* _What is needed_
What you give back must match the data below character for character.

* _Data for this exercise_
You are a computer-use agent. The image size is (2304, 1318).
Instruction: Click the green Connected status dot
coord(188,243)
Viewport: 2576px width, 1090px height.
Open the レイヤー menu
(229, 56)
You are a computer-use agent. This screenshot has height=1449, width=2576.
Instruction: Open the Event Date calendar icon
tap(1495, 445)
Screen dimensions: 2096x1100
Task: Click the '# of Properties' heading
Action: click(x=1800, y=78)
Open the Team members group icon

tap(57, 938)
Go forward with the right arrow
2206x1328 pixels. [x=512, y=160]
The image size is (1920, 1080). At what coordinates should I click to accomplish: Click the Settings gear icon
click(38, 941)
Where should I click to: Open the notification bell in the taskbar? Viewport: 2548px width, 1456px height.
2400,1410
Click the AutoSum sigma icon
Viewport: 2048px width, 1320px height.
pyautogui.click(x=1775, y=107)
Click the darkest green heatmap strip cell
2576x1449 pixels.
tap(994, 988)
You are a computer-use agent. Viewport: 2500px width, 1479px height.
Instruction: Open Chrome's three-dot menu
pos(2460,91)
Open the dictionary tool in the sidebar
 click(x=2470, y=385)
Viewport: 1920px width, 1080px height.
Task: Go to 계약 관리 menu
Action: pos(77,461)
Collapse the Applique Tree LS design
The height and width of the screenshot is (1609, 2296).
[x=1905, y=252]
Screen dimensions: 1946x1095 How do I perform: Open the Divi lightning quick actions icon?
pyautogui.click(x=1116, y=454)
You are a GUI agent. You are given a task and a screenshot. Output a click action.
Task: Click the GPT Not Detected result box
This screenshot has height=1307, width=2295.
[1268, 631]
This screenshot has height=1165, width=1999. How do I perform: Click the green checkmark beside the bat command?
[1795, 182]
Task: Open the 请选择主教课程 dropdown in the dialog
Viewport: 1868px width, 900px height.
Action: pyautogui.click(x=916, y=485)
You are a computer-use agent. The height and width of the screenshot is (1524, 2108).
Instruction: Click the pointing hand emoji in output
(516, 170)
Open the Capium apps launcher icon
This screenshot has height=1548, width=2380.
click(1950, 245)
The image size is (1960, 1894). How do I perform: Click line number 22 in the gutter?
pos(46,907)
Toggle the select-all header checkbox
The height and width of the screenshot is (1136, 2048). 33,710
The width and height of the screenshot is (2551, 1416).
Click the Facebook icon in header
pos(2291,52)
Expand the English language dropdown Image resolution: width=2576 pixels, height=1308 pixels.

* _Output for this exercise_
You are a computer-use agent. The image size is (2304, 1318).
Instruction: Click the green Connected status dot
coord(188,243)
Viewport: 2576px width, 1090px height.
Open the レイヤー menu
(229, 56)
You are a computer-use agent. This screenshot has height=1449, width=2576.
Instruction: Open the Event Date calendar icon
tap(1495, 445)
Screen dimensions: 2096x1100
Task: Click the '# of Properties' heading
Action: click(x=1800, y=78)
Open the Team members group icon

tap(57, 938)
Go forward with the right arrow
2206x1328 pixels. [x=512, y=160]
The image size is (1920, 1080). At what coordinates should I click to accomplish: Click the Settings gear icon
click(38, 941)
Where should I click to: Open the notification bell in the taskbar? Viewport: 2548px width, 1456px height.
2400,1410
Click the AutoSum sigma icon
Viewport: 2048px width, 1320px height.
pyautogui.click(x=1775, y=107)
Click the darkest green heatmap strip cell
2576x1449 pixels.
tap(994, 988)
You are a computer-use agent. Viewport: 2500px width, 1479px height.
Instruction: Open Chrome's three-dot menu
pos(2460,91)
Open the dictionary tool in the sidebar
 click(x=2470, y=385)
Viewport: 1920px width, 1080px height.
Task: Go to 계약 관리 menu
Action: pos(77,461)
Collapse the Applique Tree LS design
The height and width of the screenshot is (1609, 2296).
[x=1905, y=252]
Screen dimensions: 1946x1095 How do I perform: Open the Divi lightning quick actions icon?
pyautogui.click(x=1116, y=454)
You are a GUI agent. You are given a task and a screenshot. Output a click action.
Task: Click the GPT Not Detected result box
This screenshot has height=1307, width=2295.
[1268, 631]
This screenshot has height=1165, width=1999. How do I perform: Click the green checkmark beside the bat command?
[1795, 182]
Task: Open the 请选择主教课程 dropdown in the dialog
Viewport: 1868px width, 900px height.
Action: pyautogui.click(x=916, y=485)
You are a computer-use agent. The height and width of the screenshot is (1524, 2108).
Instruction: Click the pointing hand emoji in output
(516, 170)
Open the Capium apps launcher icon
This screenshot has height=1548, width=2380.
click(1950, 245)
The image size is (1960, 1894). How do I perform: Click line number 22 in the gutter?
pos(46,907)
Toggle the select-all header checkbox
The height and width of the screenshot is (1136, 2048). 33,710
The width and height of the screenshot is (2551, 1416).
Click the Facebook icon in header
pos(2291,52)
Expand the English language dropdown Image resolution: width=2576 pixels, height=1308 pixels.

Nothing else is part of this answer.